Exercise prompt → For the data below, report the number of lines that contain the string "third" and nothing else.

Supplied material →
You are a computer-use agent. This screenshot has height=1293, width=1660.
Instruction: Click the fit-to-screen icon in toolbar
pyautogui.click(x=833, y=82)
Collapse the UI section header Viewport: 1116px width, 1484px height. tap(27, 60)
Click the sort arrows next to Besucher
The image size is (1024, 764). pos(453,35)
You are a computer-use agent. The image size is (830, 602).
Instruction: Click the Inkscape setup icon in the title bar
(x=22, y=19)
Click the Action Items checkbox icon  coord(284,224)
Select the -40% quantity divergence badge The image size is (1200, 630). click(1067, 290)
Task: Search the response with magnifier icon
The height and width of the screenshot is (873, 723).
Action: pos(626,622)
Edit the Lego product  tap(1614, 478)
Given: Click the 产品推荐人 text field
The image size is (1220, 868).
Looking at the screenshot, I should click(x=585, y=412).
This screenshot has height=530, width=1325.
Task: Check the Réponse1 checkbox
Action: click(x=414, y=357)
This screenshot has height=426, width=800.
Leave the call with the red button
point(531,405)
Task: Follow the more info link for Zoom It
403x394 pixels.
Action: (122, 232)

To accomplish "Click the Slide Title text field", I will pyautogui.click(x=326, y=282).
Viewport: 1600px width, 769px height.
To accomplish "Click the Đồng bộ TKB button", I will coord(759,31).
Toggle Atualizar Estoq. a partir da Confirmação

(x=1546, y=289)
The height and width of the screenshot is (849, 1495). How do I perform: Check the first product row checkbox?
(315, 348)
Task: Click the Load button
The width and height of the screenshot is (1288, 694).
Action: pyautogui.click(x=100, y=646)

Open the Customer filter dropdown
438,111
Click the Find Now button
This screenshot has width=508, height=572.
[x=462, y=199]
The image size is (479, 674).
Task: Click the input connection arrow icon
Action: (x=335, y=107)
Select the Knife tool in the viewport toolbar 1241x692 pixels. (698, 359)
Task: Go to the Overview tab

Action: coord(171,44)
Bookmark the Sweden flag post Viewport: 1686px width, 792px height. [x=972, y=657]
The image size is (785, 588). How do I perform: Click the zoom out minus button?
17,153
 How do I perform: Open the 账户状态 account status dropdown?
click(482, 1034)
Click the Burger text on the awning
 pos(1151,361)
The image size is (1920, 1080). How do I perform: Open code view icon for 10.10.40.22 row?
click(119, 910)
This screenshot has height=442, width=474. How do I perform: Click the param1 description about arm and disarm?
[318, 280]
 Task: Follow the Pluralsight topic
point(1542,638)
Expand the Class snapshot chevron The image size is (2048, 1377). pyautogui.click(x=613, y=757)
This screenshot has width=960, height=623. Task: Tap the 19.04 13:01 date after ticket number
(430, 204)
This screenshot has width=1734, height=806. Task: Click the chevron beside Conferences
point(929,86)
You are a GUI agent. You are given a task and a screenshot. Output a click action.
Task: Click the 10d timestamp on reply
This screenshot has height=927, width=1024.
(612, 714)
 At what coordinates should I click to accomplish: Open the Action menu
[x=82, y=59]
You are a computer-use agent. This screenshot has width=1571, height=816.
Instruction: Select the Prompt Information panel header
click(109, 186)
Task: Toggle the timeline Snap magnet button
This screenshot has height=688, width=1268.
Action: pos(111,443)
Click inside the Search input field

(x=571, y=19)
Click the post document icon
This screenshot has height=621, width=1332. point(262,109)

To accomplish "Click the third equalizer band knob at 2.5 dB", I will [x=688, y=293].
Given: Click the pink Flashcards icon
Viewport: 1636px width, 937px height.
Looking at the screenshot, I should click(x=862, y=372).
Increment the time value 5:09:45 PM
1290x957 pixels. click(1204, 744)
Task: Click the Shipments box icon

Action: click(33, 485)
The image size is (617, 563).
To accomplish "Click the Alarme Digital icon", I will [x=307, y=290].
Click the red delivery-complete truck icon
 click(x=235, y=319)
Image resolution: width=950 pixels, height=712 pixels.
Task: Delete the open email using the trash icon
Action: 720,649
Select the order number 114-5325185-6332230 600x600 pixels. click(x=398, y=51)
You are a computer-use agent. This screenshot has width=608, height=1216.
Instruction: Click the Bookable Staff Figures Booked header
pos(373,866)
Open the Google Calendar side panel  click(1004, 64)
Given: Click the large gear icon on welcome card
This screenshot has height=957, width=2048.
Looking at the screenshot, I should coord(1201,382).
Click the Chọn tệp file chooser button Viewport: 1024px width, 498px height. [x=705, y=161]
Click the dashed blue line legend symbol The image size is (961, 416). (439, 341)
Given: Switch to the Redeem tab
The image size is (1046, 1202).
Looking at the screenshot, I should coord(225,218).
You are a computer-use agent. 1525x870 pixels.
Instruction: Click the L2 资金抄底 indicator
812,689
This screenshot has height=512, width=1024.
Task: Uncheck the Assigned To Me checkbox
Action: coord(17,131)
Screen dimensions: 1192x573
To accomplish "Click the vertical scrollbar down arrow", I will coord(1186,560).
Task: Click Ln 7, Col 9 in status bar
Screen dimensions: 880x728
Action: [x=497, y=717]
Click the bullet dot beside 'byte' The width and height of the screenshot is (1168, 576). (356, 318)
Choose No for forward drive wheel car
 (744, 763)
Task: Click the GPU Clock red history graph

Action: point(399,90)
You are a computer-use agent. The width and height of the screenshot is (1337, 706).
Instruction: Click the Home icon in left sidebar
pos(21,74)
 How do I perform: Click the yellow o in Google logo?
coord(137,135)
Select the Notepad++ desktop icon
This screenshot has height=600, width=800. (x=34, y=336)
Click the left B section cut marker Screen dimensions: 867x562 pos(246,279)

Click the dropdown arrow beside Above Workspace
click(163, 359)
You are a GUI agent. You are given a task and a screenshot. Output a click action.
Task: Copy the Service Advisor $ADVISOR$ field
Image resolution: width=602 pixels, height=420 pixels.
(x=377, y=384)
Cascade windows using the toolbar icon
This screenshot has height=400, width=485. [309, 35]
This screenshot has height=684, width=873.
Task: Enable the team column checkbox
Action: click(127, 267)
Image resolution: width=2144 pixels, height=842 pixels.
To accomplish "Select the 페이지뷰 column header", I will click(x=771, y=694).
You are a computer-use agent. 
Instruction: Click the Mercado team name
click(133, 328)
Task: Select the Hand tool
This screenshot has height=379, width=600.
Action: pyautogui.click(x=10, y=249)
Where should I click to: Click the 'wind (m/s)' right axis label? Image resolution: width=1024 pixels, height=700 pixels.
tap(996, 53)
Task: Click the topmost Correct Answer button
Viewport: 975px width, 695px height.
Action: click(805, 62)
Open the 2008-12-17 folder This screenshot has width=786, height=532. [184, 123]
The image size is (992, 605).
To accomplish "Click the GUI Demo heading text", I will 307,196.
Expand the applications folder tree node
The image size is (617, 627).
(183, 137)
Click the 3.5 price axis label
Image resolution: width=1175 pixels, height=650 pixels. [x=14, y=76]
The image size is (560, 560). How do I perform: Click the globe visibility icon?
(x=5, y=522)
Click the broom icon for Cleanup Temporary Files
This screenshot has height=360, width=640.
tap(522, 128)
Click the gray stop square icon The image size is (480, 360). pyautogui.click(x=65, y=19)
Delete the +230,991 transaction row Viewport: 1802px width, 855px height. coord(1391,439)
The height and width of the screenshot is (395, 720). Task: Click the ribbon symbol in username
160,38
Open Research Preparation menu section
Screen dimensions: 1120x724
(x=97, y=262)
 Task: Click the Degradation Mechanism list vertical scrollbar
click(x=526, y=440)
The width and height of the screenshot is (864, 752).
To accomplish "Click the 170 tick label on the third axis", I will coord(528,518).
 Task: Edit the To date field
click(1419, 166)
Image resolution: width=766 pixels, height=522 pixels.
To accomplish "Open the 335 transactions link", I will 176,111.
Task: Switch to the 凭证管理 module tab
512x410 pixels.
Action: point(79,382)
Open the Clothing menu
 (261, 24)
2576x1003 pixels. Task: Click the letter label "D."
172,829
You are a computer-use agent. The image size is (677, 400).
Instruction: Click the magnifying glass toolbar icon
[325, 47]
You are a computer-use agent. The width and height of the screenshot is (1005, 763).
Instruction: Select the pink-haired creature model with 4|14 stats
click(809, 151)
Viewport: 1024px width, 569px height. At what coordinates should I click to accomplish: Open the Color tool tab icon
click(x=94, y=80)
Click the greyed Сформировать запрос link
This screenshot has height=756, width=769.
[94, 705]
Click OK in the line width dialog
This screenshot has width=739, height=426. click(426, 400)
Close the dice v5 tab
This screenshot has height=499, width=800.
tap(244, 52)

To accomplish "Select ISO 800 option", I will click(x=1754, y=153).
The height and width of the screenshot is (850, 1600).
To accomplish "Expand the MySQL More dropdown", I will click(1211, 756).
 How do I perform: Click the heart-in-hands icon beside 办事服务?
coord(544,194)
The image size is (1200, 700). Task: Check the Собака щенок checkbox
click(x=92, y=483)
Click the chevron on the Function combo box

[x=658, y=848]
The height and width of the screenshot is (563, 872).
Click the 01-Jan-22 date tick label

Task response → 2